I don’t think God asks for that trust in order to check a box on our divine scorecard.  I think God asks for that trust because we need to offer it.  Trust is the balm that will heal us, and healing is what the baby in the manger is there to bring – salvation, which at its root means healing.  If we trust that God is actually at work in our own lives, not just sitting back and wishing us well but bringing healing to our brokenness and light to our darkness – when we offer that trust, that’s when God heals our hearts by letting us see our trust verified. 

I met a man with that kind of trust last Saturday.  Dozens of St. Andrew’s members and friends were serving at the Free Store downtown, providing a bountiful lunch and cold-weather clothing, but also just hanging out and being with the folks who came.  One of the guests was a man named Leland.  He was sitting in the cathedral waiting for lunch, and I asked him how he was doing.  Leland gave me a look that asked whether I wanted a polite response or the truth, and I said, “Really, how are you doing?”  He’d just been discharged from St. Luke’s, though he had no memory of how he’d gotten there.  But one thing he knew for sure: When he was taken to the hospital, all his stuff had been stolen from the camp where he’d been living.  He had literally nothing but what he was carrying when he was taken to St. Luke’s. 

Now, if you knew Leland’s background, you might be surprised at how things had panned out for him.  He grew up in Kansas City, went to a good school, served six years in the Navy, earned a college degree in business.  But over time, things fell apart; and he became alienated from his family and friends.  As we were talking, it was clear that Leland was hungry after wandering around all night, and angry that someone had stolen his stuff, and worried about where he’d stay once the sun went down.  But he also knew where to place his trust.  He said, “God brought me to the hospital to get me healed, and God brought me here today to find something to eat and replace some of the stuff I lost.  I know God’s here,” he said.  “I know God’s got me.  I know that because I’m still going.”

I don’t know where Leland’s story will go from here.  He does not have an easy life, and one day at the Free Store won’t solve his problems.  But Leland knows he’s not alone.  He knows Jesus Christ is walking alongside him, even when he’s not sure where he’s going or how he’ll live once he gets there.  Leland trusts that the true Lord and Savior has got his back, and he’s willing to take that trust on the road.

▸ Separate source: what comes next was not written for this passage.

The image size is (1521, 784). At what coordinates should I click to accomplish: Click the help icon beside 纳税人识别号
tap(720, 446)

That’s our part in the Christmas story, too.  Like Mary, like Joseph, like the shepherds, like Leland, we have the opportunity on this night to choose where to place our trust and then act on it.  The world promises it’ll save us.  Consumer culture promises it’ll save us.  Political leaders and talking heads promise they’ll save us.  And amid the noise of empty promises, a still small voice rises from a filthy feedbox in Bethlehem.  It’s asking you to put your trust in the true Lord and Savior, and then watch what happens.  Believe that the one we call God With Us actually is right there with you – walking alongside you to guide your steps, working healing in your broken moments, and equipping you to partner with God to pass the peace and bring love to life.  When we trust, it opens doors between heaven and earth.  When we trust, it opens our hearts so God can heal them.  And with your heart healed, you become an instrument of healing, an outward and visible sign that God still comes into our world, in all things working for good for those who trust in the Lord.

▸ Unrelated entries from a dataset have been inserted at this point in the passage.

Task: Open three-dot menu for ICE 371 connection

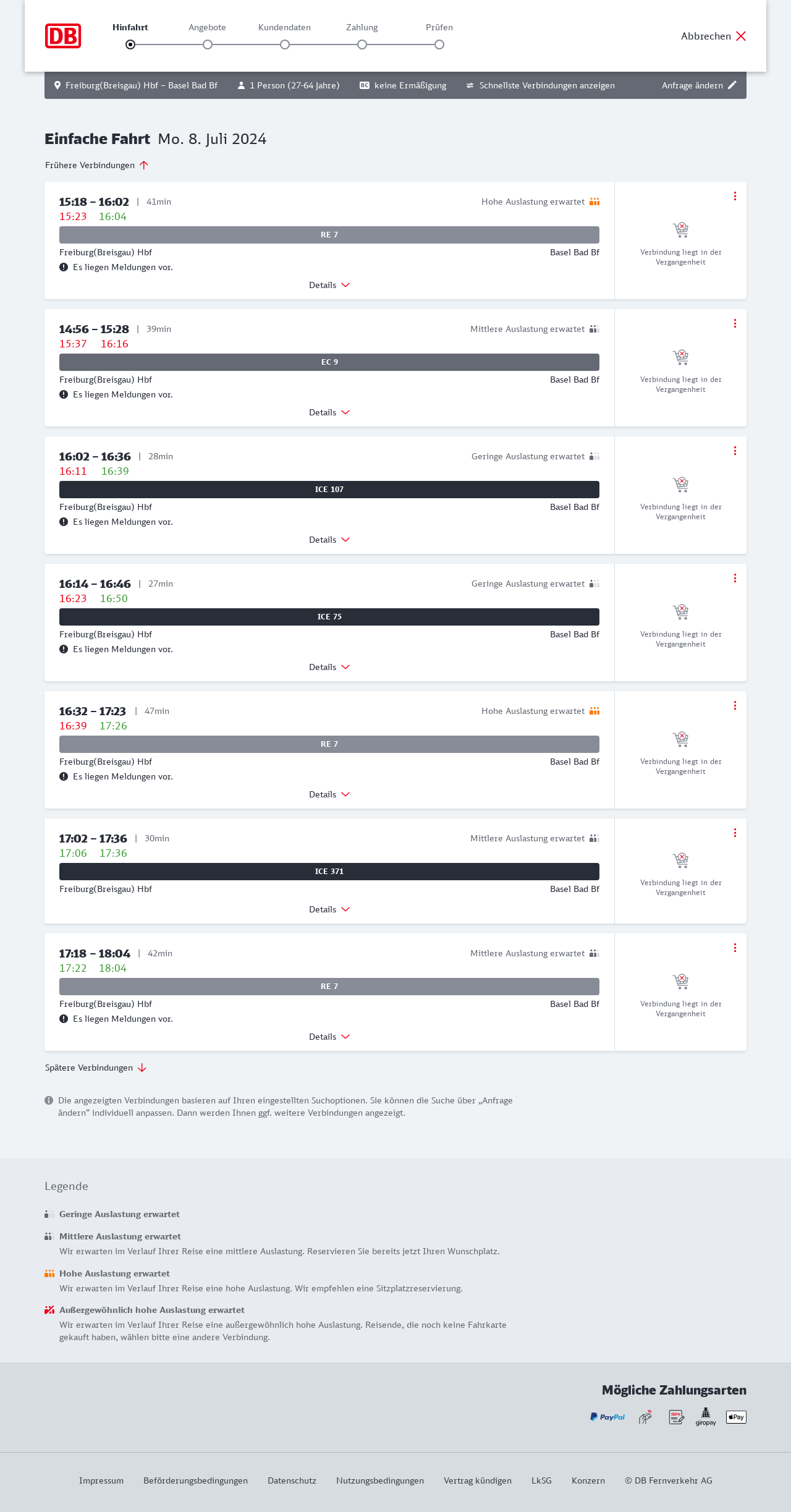Action: tap(735, 833)
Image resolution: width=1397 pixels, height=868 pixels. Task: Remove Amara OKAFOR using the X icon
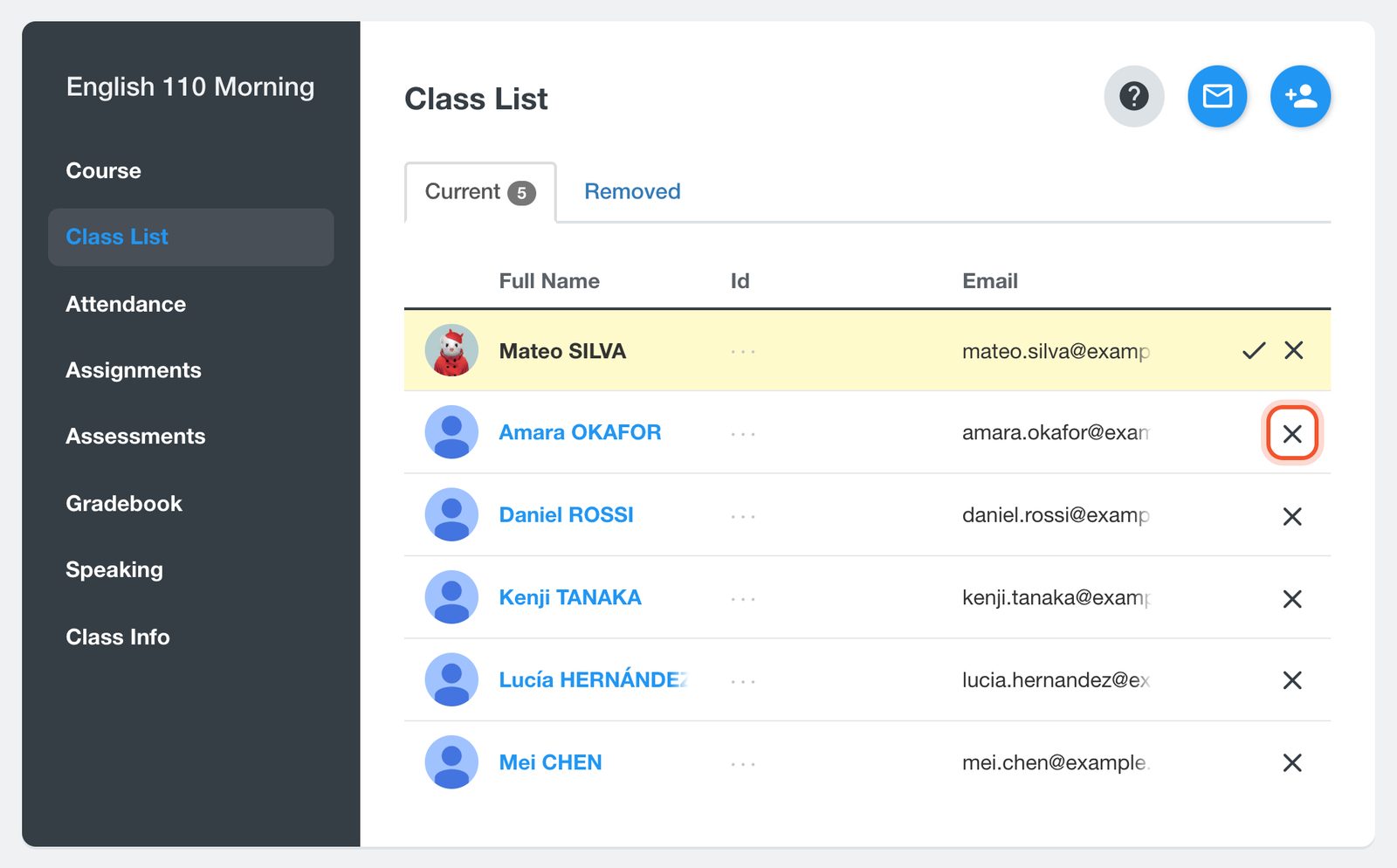(1292, 433)
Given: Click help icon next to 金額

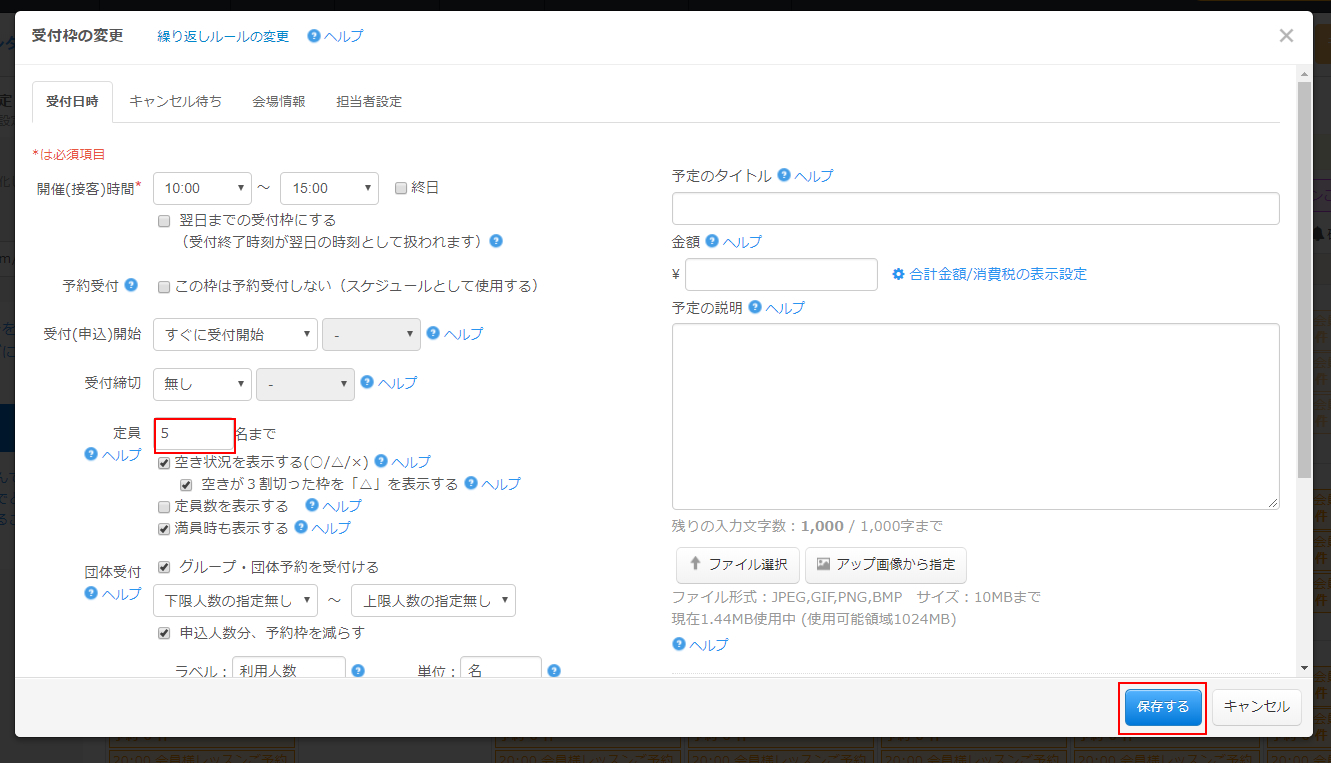Looking at the screenshot, I should tap(712, 241).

Most of us want to change the world, and God wants us to do that, too.  But first, we have to learn the humble mystery of this night.  Just as Caesar isn’t the Lord and Savior, neither are we.  We’ve got to open that door between heaven and earth, open our hearts so God can heal them.  For when we do, it’s not just our lives that are saved.  When we claim that healing power, we take God With Us into the world Christ came to save.  And that has the power to change everything.  As the song says, let every heart prepare him room, and even heaven and nature will sing.